[Start of Excerpted text]

# any one here knows Cuckoo Maran chickens?



## spidy1 (Jan 9, 2014)

my buff orpington mix hen hatched a cuckoo maran/rhode island red cross chick, im trying to tell if its a girl or boy, from everything I am reading online its a girl, bc/ marans have larger combs exc, if it was purebred RR I would say cock, this is the only chick hatched so I have nothing to compare to, it is 3-4 +- months, caries its self just like the RRs, very shy/submissive with all other chickens, wont leave "mom". pics, 1 with "mom", 1 with dad, 1 with real mom.


----------



## spidy1 (Jan 9, 2014)

looked... er... found my calendar the chick was hatched right around July 28th so makes it around 2 months


----------



## Goat_Scout (Mar 23, 2017)

I love Cuckoo Marans! They lay beautiful eggs. 

I can’t see his/her sickle or hackle feathers very well in the photos, but judging by his/her comb, I’m guessing cockerel.


----------



## Old Post Farm (Nov 15, 2017)

i agree


----------



## spidy1 (Jan 9, 2014)

its hackle... there are new feathers coming in on its neck that are more tanish than gray bared, they are usly smooth down but it DOES NOT like being handled, I dont want another rooster


----------



## SalteyLove (Jun 18, 2011)

So did you hear a crow yet?

In my area, your red hens would be called Production Reds, not Rhode Island Reds. I'm not sure if that makes any difference to your gender determination. True Rhode Island Reds are a much deeper red color and certainly not defferent to other birds.


----------



## spidy1 (Jan 9, 2014)

no crow yet, I have 2 RR and 1 production red, the RRs are picking each other so you can see the lighter under coat, production reds have 1-3 white tipped feathers in there tail, Roadys have black...


----------



## Old Post Farm (Nov 15, 2017)

cool hope she starts laying for you


----------



## spidy1 (Jan 9, 2014)

when is the oldest they start to crow?
EDT: the RR in the first pic is the mother before the picking.


----------



## Old Post Farm (Nov 15, 2017)

well i have a roo hatched in april that just started crowing end of september just six months old so i would say that is probably the oldest, but also they usually start crowing once they get their big rooster feathers.


----------



## Old Post Farm (Nov 15, 2017)

does your maran have any rooster feathering?


----------



## spidy1 (Jan 9, 2014)

well, not realy... it is the dark one by the Buff mix (hiding from it's dad) Big Boy picks on it but Buff protects it


----------



## Old Post Farm (Nov 15, 2017)

[End of Excerpted text]
[Start of Stored rows]

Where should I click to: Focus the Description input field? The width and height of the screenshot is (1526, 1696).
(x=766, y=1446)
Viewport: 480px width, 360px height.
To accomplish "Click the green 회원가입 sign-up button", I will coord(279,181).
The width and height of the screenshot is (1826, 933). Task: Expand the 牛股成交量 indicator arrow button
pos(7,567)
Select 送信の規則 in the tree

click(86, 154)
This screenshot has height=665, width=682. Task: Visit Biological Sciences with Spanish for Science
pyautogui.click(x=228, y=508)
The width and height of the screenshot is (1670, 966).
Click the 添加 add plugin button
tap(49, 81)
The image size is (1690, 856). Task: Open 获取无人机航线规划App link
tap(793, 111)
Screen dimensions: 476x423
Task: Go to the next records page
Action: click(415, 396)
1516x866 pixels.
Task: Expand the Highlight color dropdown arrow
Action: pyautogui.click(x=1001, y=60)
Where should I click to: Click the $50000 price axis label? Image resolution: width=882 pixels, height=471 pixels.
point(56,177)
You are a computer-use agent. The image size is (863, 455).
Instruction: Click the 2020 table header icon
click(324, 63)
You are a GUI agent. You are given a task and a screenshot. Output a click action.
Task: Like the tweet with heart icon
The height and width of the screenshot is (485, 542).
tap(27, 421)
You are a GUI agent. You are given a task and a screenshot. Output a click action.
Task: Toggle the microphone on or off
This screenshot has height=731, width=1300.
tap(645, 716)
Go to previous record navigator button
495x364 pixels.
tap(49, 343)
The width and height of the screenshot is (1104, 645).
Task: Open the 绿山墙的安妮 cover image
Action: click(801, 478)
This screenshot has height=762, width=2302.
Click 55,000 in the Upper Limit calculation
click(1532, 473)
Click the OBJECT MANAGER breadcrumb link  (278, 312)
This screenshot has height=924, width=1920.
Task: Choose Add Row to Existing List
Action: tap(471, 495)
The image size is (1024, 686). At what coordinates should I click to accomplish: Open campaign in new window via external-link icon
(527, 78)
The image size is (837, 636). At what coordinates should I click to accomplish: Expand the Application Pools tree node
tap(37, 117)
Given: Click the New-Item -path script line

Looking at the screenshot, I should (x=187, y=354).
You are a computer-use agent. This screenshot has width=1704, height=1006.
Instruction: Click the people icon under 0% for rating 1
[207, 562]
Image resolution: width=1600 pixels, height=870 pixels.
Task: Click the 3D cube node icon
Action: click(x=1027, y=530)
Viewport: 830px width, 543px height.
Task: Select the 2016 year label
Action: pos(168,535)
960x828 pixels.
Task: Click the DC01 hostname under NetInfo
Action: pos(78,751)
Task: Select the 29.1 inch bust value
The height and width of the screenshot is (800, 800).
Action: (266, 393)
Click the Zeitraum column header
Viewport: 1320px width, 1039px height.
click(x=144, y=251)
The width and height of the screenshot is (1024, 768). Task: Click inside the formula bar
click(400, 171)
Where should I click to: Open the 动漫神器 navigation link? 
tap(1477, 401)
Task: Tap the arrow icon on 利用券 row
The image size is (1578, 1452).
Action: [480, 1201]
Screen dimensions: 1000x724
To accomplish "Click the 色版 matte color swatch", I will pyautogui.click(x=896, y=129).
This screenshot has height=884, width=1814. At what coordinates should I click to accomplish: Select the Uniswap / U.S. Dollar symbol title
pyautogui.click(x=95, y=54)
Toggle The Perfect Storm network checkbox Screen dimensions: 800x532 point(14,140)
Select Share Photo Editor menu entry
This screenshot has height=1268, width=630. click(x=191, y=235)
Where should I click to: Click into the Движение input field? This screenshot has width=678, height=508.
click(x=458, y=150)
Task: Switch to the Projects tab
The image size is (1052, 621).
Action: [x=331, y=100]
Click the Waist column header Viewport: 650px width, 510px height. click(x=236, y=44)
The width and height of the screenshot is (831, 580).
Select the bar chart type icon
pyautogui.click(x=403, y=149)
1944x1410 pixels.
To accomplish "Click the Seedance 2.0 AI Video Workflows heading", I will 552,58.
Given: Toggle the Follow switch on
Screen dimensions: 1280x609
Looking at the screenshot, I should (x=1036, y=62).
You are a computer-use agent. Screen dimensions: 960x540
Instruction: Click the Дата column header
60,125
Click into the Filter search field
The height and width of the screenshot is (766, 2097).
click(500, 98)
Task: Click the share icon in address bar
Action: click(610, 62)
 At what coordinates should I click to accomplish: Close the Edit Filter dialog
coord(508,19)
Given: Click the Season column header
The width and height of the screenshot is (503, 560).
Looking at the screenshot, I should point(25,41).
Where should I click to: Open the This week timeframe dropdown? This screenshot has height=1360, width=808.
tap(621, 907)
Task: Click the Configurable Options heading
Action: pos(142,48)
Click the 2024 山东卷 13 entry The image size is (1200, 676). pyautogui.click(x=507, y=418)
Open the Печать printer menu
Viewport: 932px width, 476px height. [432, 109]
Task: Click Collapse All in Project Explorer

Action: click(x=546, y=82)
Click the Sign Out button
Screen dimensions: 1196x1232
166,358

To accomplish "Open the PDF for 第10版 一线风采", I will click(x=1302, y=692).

[End of Stored rows]

* Tasks for this exercise *
- A) Answer these about the Cuckoo Maran thread:
(i) Around what date does spidy1 say the chick was hatched?
(ii) What feature of the bird leads Goat_Scout to guess cockerel?
(iii) According to spidy1, how many white-tipped tail feathers do production reds have?
- B) Arrange the listing as a two-column CSV with columns task and answer, from its start through the line that contains "I will coord(279,181).". Give each task's wording and its answer in its own row, each value in a quoted field with line breaks replaced by spaces.

* Answers to the tasks *
- A)
(i) Right around July 28th.
(ii) Its comb.
(iii) 1-3.

- B)
task,answer
"Where should I click to: Focus the Description input field? The width and height of the screenshot is (1526, 1696).","(x=766, y=1446)"
"Viewport: 480px width, 360px height. To accomplish ""Click the green 회원가입 sign-up button"",","I will coord(279,181)."